Apresentamos o primeiro quadro com livros censurados – obras que a polícia política retirou do mercado e que foram objecto do levantamento feito por José Brandão e organizado por ordem alfabética de títulos – todos os dias apresentaremos um quadro com dez obras, incidindo o nosso comentário pelo menos sobre uma delas.
COMENTÁRIO:
Neste conjunto de dez livros proibidos pela Censura, reflecte-se um padrão de comportamento que foi adoptado durante quase todos o período da Ditadura – havia obras apreendidas mais pelo nome do autor do que pelo seu conteúdo. Havia autores que, mesmo desenvolvendo temas relativamente inócuos do ponto de vista político, viam as suas obras retiradas do mercado. Consta que, já no relativamente curto consulado de Caetano, as coisas mudaram e a PIDE (crismada de DGS) dispunha de um gabinete de leitura, actuando de forma mais objectiva.

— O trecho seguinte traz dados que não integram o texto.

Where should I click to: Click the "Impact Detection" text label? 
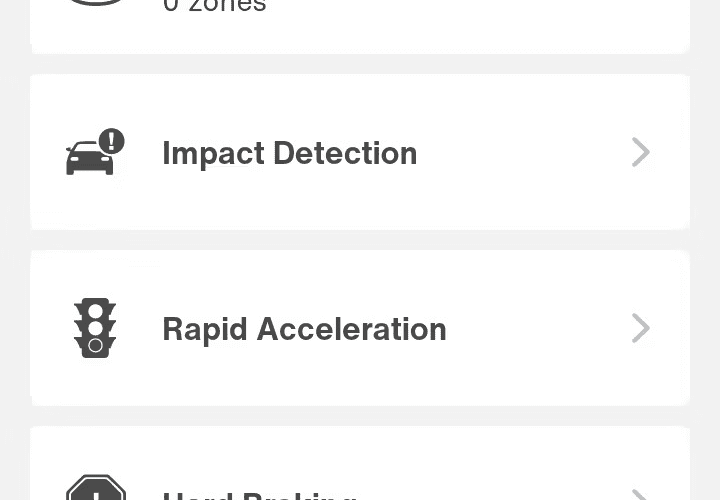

Nos dez títulos referidos há casos típicos, como o de Jorge Amado ou Carlos de Oliveira, referenciados como “escritores comunistas”. Mao Tse Tung também dificilmente seria autor que pudesse circular livremente.
Louvação é como Jorge Amado designa o seu ABC de Castro Alves. Castro Alves, foi o escritor brasileiro que primeiro cantou a gesta dos
escravos. Contudo, a admiração de Jorge Amado não se restringe ao plano literário. Escrito em 1941, em plena 2ª Guerra Mundial, quando, pelo menos parecia, que liberdade e opressão se enfrentavam, Amado ao falar de Castro Alves e ao ficcionar a sua biografia, revela uma grande identificação com o poeta e com o resistente político.

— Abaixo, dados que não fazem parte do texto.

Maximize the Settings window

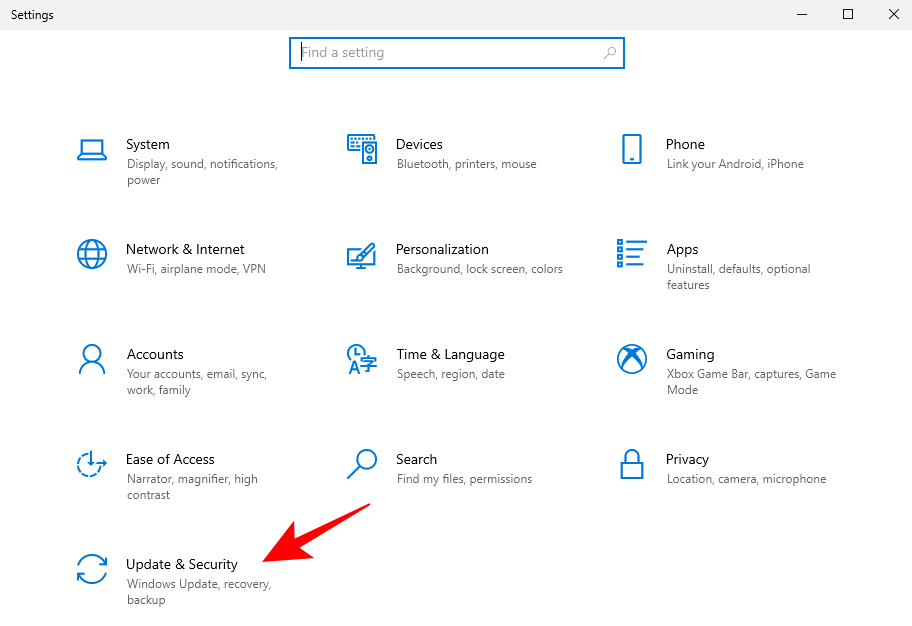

Não terá sido apenas pelo conteúdo deste romance, em que amor e liberdade são valores omnipresentes, que o livro foi proibido de circular. Livros como Cacau, Jubiabá, Capitães da Areia, faziam incidir sobre cada novo título uma atenção especial. Este livro, cuja primeira edição datava de 30 anos antes da proibição, foi proibido principalmente por ser uma obra de Jorge Amado.

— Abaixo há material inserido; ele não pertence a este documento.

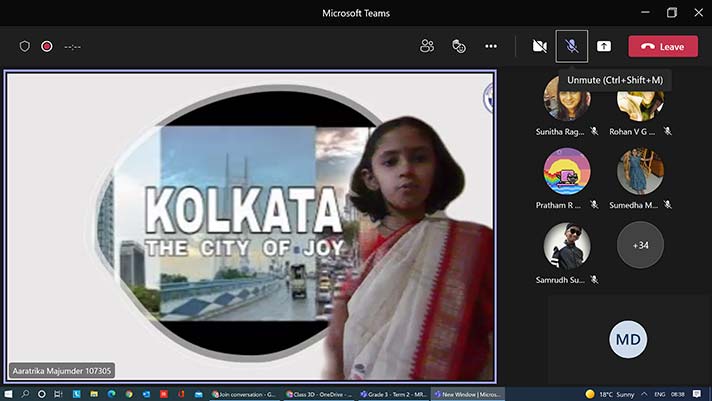Click Pratham R participant avatar
712x401 pixels.
click(x=566, y=172)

Com este livro, foram proibidos mais 21 ou 22 editados pela Europa-América. Muitas dezenas de milhares de exemplares. Um prejúizo de muitos milhares de contos. Francisco Lyon de Castro contava que, perante tal ofensiva que quase provocou a falência da editora, Fernando Namora, um dos autores da casa, o aconselhou a sair do país e a prosseguir a actividade editorial fora de Portugal. A par de outras características, Lyon de Castro tinha a virtude de ser obstinado. E conseguiu recuperar e prosseguir com a actividade da empresa.